Ecología

Premios a dos vidas entregadas al cuidado del medio ambiente

  • La Academia de Ciencias Sociales y Medio Ambiente y la Fundación Cobre Las Cucres galardonan al biólogo Miguel Delibes y al grupo de investigación de Enrique Figueroa.

Francisco de Asís, patrón de la ecología, defendía que todos los ciudadanos del mundo tienen la obligación de conservar el patrimonio de la naturaleza. Ocho siglos después, todavía hay miembros de la comunidad científica y, en este caso, de Andalucía, comprometidos con la preservación del medio ambiente. Y es por esto que dos de ellos, el catedrático de ecología Enrique Figueroa Clemente y el biólogo Miguel Delibes de Castro, recibieron ayer el premio que lleva el nombre del santo, un reconocimiento de la Academia de Ciencias Sociales y del Medio Ambiente de Andalucía y de la Fundación Cobre Las Cruces.

El presidente de la Academia, Antonio Pascual Acosta, quien presidió esta segunda edición de la entrega de los galardones, abrió el acto que tuvo lugar ayer en la Real Academia de Medicina y Cirugía de Sevilla manifestando que "el planeta no nos pertenece". "Sólo somos pobladores durante un tiempo y debemos garantizar la continuidad de las futuras generaciones", abogaba.
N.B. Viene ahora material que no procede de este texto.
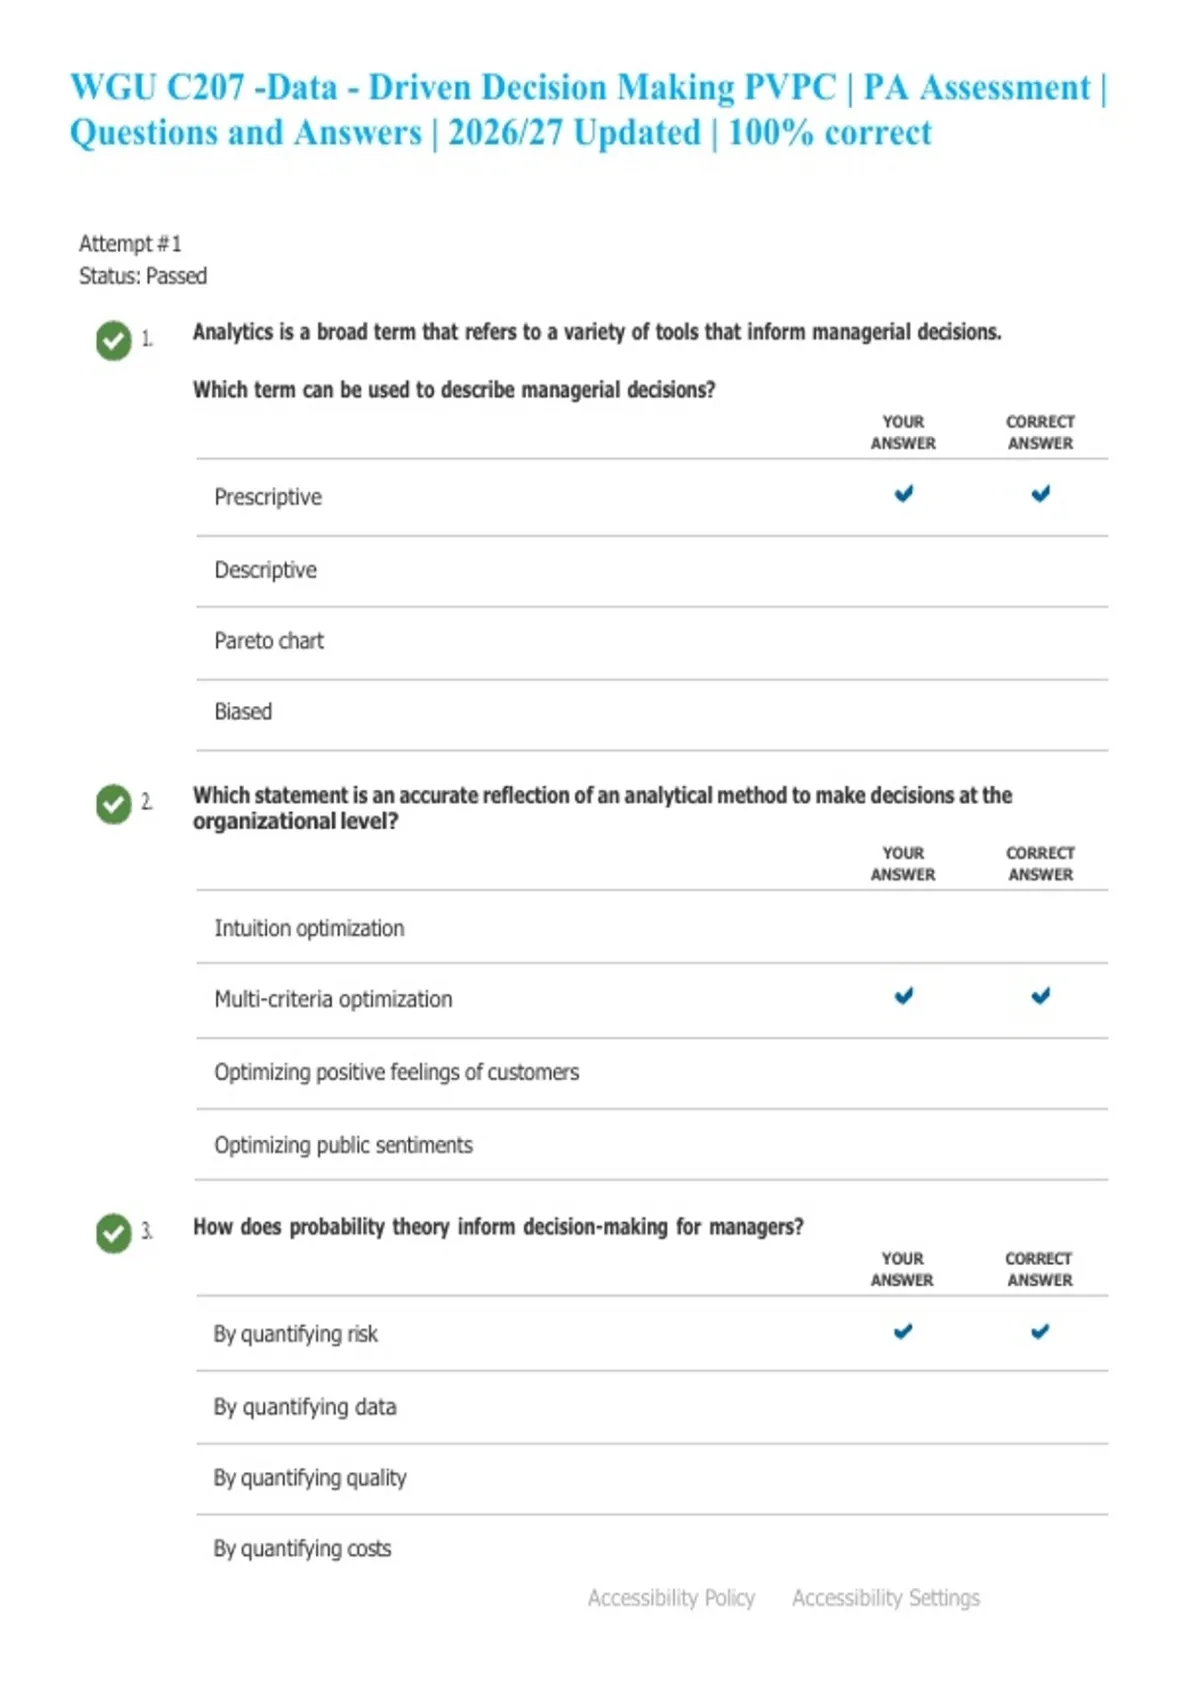Select By quantifying costs option
This screenshot has width=1200, height=1700.
coord(652,1549)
Pascual explicó que "con estos premios, que se enmarcan dentro de los objetivos y principios que inspiran la Academia, se pretende reconocer aquellas trayectorias y proyectos que tengan como objeto la promoción, investigación, desarrollo y conservación del medio ambiente". El presidente de la Academia reconoció, además, la labor de los investigadores, que son "pilares básicos para la transformación social y económica de Andalucía".
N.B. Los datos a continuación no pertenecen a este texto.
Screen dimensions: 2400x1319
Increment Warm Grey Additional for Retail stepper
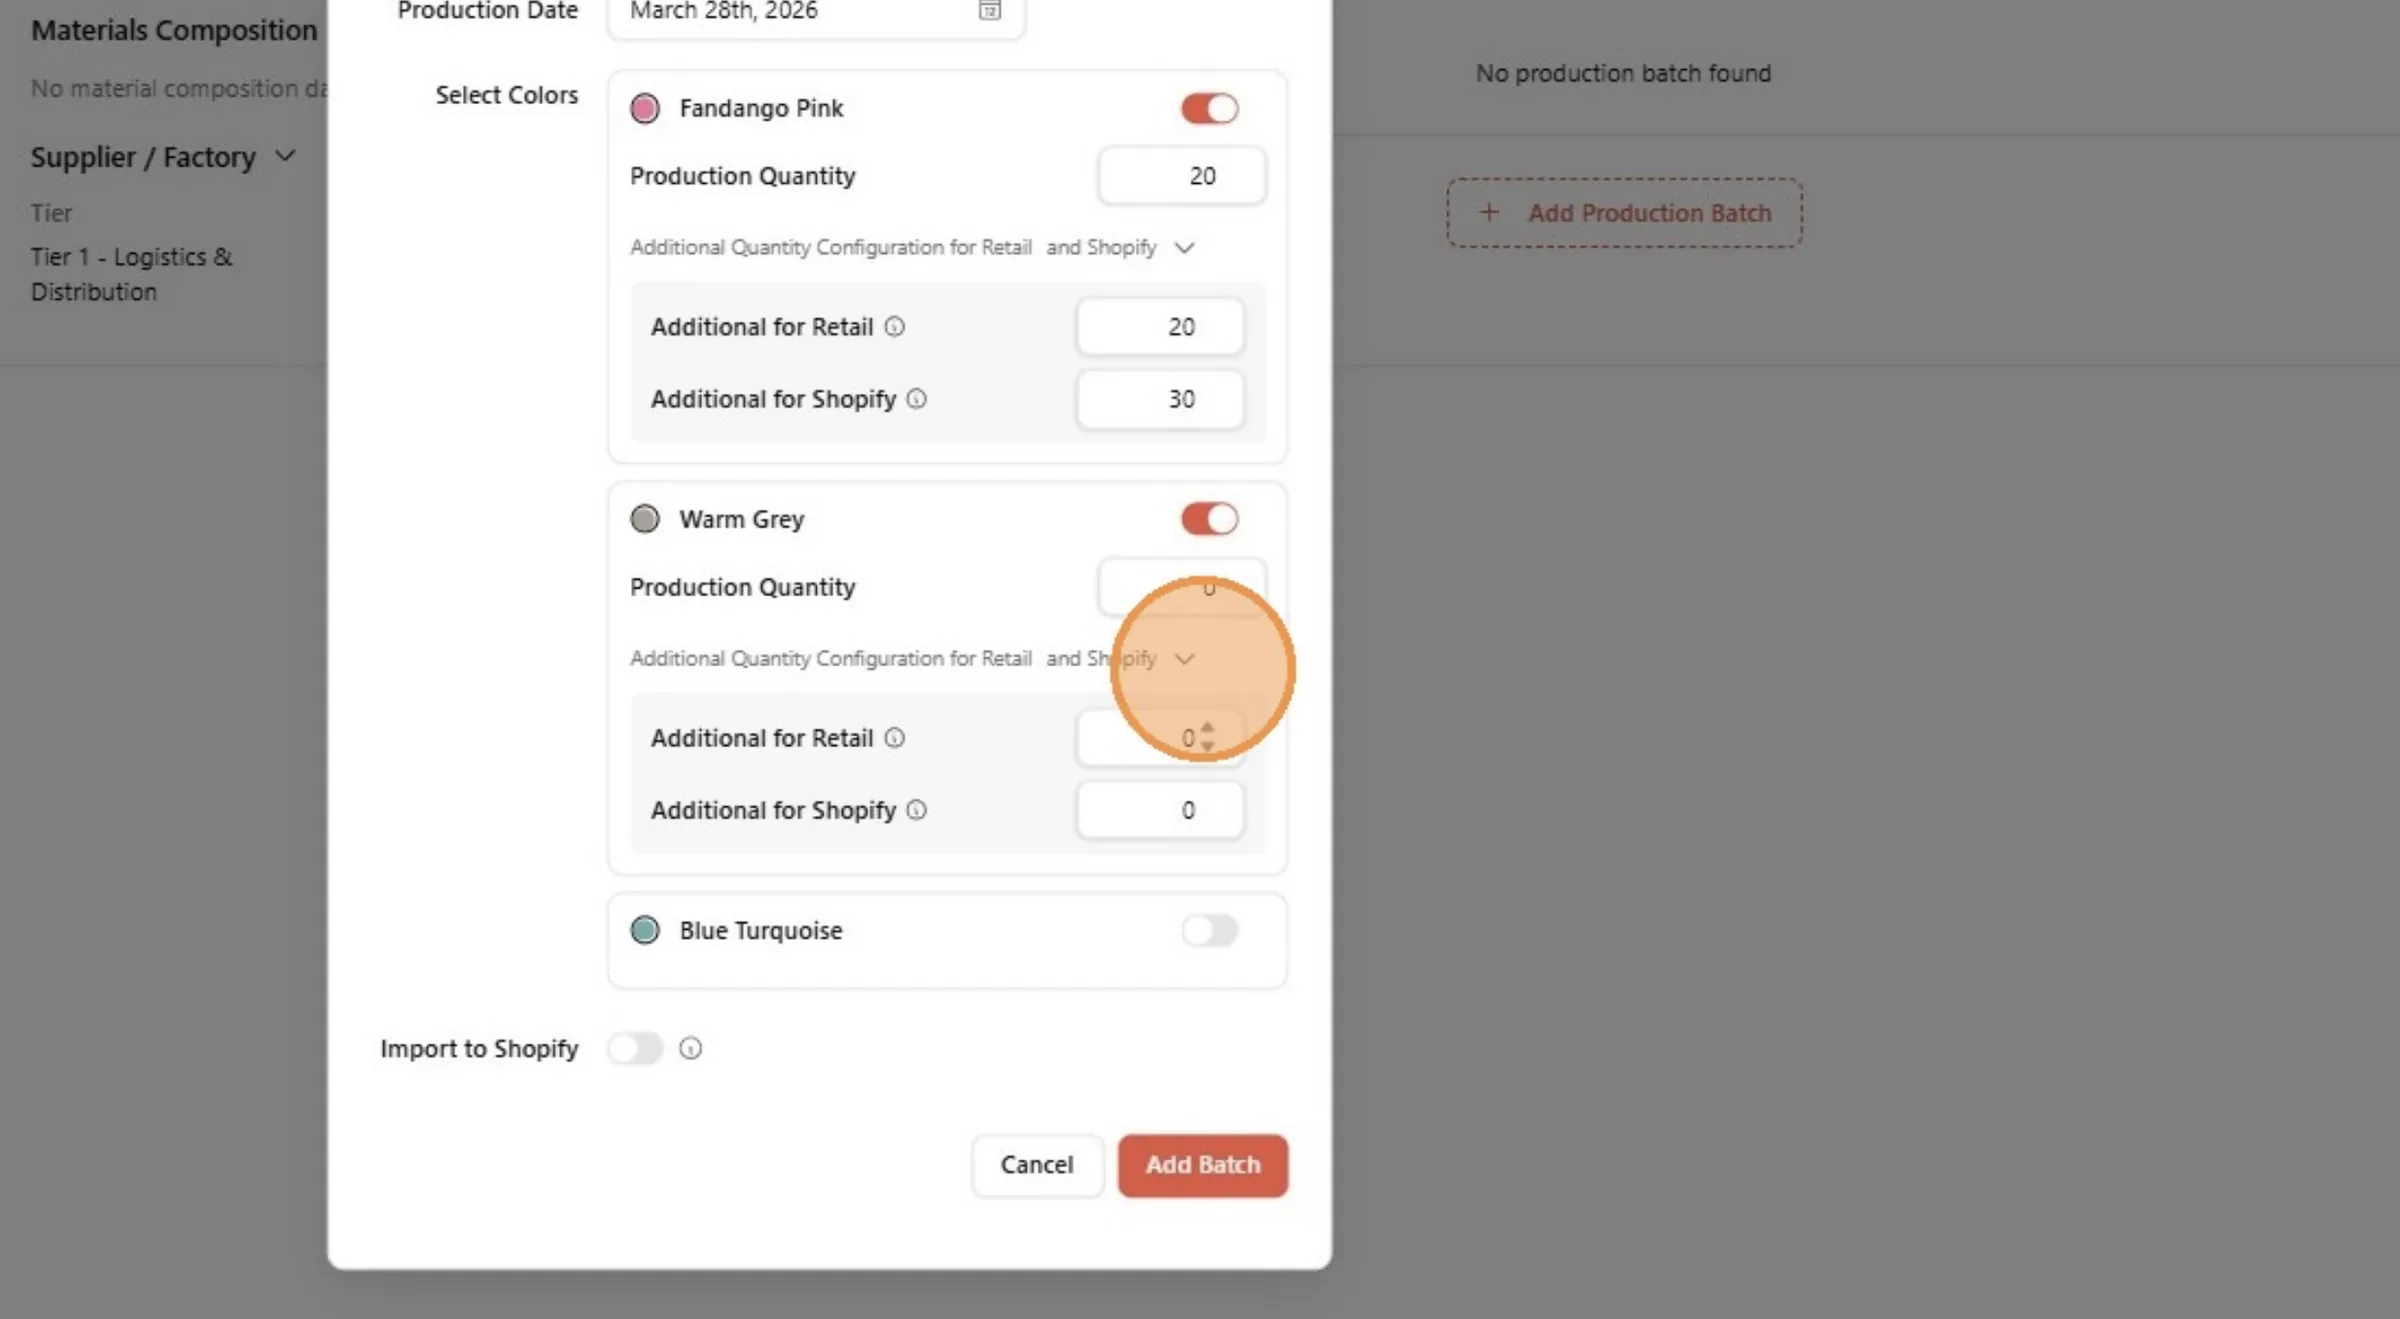(1207, 728)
Victor Hugo decía que por los miserables de la Tierra hay una llama que nunca muere. Con estas palabras iniciaba su discurso en la céntrica calle Abades el catedrático de Ecología de la Universidad de Sevilla Enrique Figueroa, quien con la cita anterior quería hacer referencia a su grupo de investigación, premiado con 4.000 euros, que , a pesar de las dificultades, se esfuerza por luchar contra el cambio climático.

El proyecto del grupo de Figueroa, ganador de la modalidad Investigación y Medio Ambiente, estudia las zonas verdes de la Hispalense como sumideros de dióxido de carbono y la eficiencia del uso del agua. "Aunque lo del cambio climático va regular, la US está comprometida con su lucha", señalaba Figueroa, quien, además, reconocía la importancia de que exista una convergencia entre el mundo empresarial, el político y la comunidad científica para que se den avances ecológicos.

El otro científico premiado, en este caso en la categoría de Sociedad y Medio Ambiente, según el viceconsejero de Agricultura, Pesca y Desarrollo Rural, Ricardo Domínguez-García Baquero, destaca por "su genialidad y su pasión por la naturaleza". El prestigioso biólogo Miguel Delibes de Castro agradecía en la tarde de ayer "a Andalucía, por haberme recibido y hecho suya hace ya 43 años". Para Delibes éste es un premio a toda una vida. Sin embargo, el que fue el director de la Estación Biológica de Doñana durante doce años y la máxima autoridad sobre el lince ibérico no se conforma: "Me podría abandonar a la autocomplacencia, pero recibir este premio conlleva implicarme más". El biólogo, cuyas palabras transmitían vocación, defendía que es posible vivir en paz y dignamente sin destruir la biosfera. Pero Delibes, al igual que el otro galardonado, sostenía que la conservación del medio ambiente es tarea de todos.

Numerosos rostros del panorama empresarial, político y académico acudieron al acto, como el rector de la Universidad Pablo de Olavide, Vicente Guzman; la subdelegada del Gobierno en Andalucía, Felisa Panadero y el arzobispo de Sevilla, Juan José Asenjo.